Alza il capo e così si rivolge ai suoi:
“Poi il Santo alzò le mani al Cielo, glorificando il suo Cristo, perché poteva andare a Lui senza impaccio di sorta.
Ma per dimostrare che in tutto era perfetto imitatore di Cristo suo Dio, amò sino alla fine i suoi frati e figli che aveva amato fin da principio […]
Poi, mentre tutti i frati gli erano attorno, stese la sua destra su di essi e la pose sul capo di ciascuno cominciando dal suo vicario:
«Addio - disse - voi tutti figli miei, vivete nel timore del Signore e conservatevi in esso sempre!

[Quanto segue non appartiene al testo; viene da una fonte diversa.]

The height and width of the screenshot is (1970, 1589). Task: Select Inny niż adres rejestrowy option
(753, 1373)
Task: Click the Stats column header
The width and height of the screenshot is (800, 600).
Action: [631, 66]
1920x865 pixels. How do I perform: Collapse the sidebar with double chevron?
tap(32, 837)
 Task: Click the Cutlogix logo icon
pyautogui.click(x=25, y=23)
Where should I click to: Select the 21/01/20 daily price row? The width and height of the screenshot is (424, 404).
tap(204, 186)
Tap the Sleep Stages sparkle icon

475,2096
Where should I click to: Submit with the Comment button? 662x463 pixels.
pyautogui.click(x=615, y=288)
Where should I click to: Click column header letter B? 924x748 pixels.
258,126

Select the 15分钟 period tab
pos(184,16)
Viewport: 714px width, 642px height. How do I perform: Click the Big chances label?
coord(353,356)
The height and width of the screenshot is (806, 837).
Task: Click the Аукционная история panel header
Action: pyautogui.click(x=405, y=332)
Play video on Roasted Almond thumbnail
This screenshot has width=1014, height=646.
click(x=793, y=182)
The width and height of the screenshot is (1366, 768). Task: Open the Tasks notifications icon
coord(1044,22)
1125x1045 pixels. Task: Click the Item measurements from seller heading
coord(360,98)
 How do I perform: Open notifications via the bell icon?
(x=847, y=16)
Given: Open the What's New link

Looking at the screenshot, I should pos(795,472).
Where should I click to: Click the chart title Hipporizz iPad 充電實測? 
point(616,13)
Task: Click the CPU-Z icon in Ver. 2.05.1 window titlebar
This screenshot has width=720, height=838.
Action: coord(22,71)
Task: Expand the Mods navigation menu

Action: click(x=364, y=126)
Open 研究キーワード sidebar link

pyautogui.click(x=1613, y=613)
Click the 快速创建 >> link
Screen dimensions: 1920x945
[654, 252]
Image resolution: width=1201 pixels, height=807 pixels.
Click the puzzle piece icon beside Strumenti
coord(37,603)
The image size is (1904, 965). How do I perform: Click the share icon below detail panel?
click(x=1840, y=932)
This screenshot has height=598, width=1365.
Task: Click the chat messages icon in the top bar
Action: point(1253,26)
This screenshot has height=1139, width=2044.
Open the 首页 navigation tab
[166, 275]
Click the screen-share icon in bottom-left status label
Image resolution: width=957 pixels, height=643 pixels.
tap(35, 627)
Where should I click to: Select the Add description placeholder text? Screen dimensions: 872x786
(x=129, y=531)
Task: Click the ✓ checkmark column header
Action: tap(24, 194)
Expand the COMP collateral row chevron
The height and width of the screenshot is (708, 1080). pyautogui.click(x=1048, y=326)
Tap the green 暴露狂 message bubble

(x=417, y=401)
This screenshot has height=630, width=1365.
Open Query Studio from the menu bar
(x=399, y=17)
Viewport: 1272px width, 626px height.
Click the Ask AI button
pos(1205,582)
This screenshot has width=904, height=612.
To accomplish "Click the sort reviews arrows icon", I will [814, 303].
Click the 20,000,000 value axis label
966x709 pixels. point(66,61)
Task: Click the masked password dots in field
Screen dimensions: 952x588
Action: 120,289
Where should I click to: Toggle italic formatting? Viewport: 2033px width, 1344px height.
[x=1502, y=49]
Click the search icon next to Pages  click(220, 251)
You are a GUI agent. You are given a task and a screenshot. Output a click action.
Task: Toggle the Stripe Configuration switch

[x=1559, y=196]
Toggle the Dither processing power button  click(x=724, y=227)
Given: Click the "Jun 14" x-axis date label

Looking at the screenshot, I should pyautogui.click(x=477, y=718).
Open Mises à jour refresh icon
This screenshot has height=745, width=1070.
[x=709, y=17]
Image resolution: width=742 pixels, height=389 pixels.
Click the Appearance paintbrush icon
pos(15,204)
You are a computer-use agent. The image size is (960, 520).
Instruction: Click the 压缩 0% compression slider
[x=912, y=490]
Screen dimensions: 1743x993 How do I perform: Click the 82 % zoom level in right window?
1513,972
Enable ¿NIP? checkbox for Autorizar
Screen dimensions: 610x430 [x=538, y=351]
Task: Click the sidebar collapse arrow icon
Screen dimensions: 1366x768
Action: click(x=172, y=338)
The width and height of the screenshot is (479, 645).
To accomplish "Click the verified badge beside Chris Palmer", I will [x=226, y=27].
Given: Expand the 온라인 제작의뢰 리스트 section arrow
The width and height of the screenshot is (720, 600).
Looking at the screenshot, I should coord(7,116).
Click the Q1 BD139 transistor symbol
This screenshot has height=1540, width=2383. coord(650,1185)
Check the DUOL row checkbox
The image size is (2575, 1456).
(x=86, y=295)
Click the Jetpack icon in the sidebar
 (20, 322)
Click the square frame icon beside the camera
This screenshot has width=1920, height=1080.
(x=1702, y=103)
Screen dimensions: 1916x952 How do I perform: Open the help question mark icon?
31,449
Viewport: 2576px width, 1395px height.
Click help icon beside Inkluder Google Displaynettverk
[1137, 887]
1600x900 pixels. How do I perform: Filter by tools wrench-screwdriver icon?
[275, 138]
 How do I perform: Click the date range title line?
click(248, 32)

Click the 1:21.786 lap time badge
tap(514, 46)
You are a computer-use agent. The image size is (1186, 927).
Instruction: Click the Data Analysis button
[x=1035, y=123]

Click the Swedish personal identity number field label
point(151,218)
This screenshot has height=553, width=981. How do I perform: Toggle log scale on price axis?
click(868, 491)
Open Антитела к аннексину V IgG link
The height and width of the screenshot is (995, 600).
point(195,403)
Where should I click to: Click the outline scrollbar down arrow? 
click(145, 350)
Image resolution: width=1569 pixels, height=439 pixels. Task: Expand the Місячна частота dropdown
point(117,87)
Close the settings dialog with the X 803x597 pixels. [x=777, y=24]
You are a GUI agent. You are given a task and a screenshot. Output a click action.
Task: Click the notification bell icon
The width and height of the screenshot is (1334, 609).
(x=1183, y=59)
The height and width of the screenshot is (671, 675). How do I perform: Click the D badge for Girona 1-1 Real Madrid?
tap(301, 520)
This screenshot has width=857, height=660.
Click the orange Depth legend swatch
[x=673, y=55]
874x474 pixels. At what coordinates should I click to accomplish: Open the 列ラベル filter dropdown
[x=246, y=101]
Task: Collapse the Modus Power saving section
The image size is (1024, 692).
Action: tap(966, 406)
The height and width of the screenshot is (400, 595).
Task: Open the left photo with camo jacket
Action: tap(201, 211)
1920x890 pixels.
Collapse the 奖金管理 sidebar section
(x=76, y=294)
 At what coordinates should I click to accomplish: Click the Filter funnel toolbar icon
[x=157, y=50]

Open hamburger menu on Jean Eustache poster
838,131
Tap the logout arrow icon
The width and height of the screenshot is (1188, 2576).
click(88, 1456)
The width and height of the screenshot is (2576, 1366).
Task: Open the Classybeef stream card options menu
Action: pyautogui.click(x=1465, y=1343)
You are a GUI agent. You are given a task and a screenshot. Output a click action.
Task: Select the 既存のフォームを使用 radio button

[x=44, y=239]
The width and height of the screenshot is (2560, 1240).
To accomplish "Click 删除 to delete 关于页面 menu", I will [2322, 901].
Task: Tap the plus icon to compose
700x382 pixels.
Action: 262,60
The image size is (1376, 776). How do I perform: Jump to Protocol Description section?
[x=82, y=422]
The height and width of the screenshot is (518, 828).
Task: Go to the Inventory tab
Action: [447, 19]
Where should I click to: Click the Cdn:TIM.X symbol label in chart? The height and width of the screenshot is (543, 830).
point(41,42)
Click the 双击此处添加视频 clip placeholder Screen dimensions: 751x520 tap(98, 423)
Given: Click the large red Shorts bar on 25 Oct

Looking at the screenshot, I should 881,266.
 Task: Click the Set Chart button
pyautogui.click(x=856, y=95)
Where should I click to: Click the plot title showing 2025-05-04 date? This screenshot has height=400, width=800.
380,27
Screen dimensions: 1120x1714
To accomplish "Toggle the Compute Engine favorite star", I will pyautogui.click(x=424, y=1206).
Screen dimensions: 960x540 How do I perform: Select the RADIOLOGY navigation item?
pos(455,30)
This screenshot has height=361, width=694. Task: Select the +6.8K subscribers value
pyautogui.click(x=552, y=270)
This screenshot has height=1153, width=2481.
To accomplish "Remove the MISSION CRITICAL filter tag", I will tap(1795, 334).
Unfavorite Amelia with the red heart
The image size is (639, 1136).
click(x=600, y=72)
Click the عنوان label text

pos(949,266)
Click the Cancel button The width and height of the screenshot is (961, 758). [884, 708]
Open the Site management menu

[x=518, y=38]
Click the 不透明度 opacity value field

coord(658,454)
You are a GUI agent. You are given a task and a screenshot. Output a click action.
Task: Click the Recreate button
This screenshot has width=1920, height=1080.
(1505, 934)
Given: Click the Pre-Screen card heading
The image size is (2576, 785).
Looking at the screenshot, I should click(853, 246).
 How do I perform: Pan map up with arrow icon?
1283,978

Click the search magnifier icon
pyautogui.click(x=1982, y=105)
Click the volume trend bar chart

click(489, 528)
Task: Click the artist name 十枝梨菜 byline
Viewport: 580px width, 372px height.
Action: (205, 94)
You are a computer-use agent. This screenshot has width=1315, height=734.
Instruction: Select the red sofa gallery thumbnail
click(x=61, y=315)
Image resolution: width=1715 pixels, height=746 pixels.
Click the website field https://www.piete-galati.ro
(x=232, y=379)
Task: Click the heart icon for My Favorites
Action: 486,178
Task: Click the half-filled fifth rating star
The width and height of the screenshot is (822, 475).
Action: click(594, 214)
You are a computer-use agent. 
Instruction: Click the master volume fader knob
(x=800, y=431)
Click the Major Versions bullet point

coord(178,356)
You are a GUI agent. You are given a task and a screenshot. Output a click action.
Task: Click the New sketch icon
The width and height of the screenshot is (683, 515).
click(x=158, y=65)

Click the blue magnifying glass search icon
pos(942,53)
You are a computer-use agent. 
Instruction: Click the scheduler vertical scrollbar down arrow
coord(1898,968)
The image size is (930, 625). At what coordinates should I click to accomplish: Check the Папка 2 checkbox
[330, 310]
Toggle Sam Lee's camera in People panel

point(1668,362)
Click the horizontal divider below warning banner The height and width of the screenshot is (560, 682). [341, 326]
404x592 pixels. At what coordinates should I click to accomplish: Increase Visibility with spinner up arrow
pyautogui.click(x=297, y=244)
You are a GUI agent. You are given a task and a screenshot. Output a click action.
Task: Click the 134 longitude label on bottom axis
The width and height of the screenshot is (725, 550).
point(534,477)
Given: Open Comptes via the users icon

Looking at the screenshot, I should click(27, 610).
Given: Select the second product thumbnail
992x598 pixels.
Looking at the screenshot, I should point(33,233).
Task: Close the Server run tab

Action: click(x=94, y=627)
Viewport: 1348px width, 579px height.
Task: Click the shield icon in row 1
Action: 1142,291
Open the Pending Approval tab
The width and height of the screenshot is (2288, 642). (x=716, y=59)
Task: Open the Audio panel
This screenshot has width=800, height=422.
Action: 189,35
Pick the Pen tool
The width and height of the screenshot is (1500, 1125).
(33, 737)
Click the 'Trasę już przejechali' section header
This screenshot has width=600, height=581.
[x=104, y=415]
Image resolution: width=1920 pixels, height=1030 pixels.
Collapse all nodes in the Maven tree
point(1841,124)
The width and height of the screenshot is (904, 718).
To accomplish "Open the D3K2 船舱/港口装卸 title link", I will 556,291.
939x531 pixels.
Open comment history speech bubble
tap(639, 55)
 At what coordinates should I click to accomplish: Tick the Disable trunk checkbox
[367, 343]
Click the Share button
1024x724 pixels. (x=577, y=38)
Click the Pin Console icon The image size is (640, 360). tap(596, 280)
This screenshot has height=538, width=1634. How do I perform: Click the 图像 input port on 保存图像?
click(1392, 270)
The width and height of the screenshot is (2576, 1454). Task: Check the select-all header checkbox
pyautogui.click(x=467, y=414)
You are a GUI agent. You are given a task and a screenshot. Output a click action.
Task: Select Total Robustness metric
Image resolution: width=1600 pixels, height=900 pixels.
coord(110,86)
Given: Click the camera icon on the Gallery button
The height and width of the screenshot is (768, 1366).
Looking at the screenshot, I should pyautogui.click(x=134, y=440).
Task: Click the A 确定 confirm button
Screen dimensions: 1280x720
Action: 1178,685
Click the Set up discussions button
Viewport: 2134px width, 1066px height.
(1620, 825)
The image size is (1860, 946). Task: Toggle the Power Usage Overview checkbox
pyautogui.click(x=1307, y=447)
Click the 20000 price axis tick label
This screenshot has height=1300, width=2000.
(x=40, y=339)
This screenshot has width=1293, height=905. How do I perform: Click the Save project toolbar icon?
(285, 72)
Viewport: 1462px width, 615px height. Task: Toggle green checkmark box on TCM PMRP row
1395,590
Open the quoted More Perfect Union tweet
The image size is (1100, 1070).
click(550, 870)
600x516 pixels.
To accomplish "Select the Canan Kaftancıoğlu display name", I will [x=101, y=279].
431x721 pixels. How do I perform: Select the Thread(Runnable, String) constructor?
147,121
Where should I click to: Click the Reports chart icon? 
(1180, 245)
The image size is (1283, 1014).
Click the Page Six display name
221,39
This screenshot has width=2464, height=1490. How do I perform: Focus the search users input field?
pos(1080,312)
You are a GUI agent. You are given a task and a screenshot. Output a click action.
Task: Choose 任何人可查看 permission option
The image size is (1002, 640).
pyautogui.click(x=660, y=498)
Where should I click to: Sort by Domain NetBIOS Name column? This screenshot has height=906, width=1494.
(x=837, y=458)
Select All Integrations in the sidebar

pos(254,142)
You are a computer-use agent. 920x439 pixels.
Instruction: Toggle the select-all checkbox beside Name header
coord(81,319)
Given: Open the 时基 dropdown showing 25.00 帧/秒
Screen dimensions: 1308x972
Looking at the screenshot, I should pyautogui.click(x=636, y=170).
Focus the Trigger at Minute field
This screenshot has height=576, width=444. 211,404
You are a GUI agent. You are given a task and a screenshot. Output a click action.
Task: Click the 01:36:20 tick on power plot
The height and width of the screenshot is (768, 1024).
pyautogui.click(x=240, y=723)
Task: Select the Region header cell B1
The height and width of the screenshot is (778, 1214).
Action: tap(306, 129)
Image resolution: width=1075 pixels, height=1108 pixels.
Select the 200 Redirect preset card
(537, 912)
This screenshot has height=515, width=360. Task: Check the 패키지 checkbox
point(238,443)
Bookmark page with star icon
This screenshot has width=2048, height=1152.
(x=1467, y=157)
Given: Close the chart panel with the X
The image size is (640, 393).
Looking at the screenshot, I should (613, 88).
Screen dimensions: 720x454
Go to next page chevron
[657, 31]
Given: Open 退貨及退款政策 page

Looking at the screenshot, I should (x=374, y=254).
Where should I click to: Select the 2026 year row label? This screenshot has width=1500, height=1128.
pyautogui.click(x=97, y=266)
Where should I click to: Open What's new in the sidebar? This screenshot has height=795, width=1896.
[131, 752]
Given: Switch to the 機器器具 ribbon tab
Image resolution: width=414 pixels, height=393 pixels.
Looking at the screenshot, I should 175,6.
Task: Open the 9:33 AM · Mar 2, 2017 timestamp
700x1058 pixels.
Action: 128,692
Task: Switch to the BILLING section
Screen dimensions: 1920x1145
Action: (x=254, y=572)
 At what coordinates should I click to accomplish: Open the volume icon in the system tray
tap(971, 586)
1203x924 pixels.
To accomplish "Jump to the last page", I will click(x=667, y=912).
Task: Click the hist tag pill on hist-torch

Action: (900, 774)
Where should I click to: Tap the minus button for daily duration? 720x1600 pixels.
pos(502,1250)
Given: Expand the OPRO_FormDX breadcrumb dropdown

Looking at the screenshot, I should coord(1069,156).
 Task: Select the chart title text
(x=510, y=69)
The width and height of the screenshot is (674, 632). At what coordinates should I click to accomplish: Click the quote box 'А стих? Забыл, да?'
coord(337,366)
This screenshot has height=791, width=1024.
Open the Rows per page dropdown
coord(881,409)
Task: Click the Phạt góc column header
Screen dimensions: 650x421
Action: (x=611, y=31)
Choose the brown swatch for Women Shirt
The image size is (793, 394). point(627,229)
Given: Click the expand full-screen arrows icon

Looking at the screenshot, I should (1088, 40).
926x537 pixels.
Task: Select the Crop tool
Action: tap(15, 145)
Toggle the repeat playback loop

E poiché si avvicina l’ora della prova e della tribolazione, beati quelli che persevereranno in ciò che hanno intrapreso!
Io infatti mi affretto verso Dio e vi affido tutti alla sua grazia».
E benedisse nei presenti anche tutti i frati, ovunque si trovassero nel mondo, e quanti sarebbero venuti dopo di loro sino alla fine dei secoli” (FF 806).
«Quando già hanno germogliato, guardando, da voi stessi sapete che l’estate è già vicina» (Lc 21,31)
Venerdì 34.a sett. T.O. (Lc 21,29-33)
Il Vangelo di oggi narra dei segni ultimi preannunziati da Cristo.
Francesco, che di segni aveva esperienza, visse il suo pellegrinaggio terreno ininterrottamente rivolto alla manifestazione del Cristo e quindi adoprandosi per il bene dei fratelli.
Tutto si sarebbe sgretolato e alla fine un unico vessillo avrebbe continuato a svettare: la Croce di Cristo, segno ultimo e vittoria del Risorto.
Alla luce di tutto questo, Francesco sembrava contrapporre ai segni che si sarebbero manifestati nella luna, nel sole, nelle stelle, all’ansia di popoli in angoscia… l’unico segno attorno a cui ruota l’esistenza cristiana: la Croce mediante la quale il mondo è stato redento.
Nelle Fonti troviamo, allora, passi che spiegano e supportano quanto detto.
“E ti rendiamo grazie, perché lo stesso tuo Figlio ritornerà nella gloria della sua maestà per destinare i reprobi, che non fecero penitenza e non ti conobbero, al fuoco eterno, e per dire a tutti coloro che ti conobbero e ti adorarono e ti servirono nella penitenza: Venite benedetti dal Padre mio, entrate in possesso del regno, che vi è stato preparato fin dalle origini del mondo […]” (FF 65).
E così Francesco, il Minimo “scelse di vivere per tutti, anziché per sé solo, stimolato dall’esempio di Colui che si degnò di morire, Lui solo, per tutti gli uomini” (FF 1066).
E tutto questo insieme ai suoi frati “preoccupati di rifocillarsi più con il pane delle lacrime che con il pane dell’abbondanza” (FF 1067).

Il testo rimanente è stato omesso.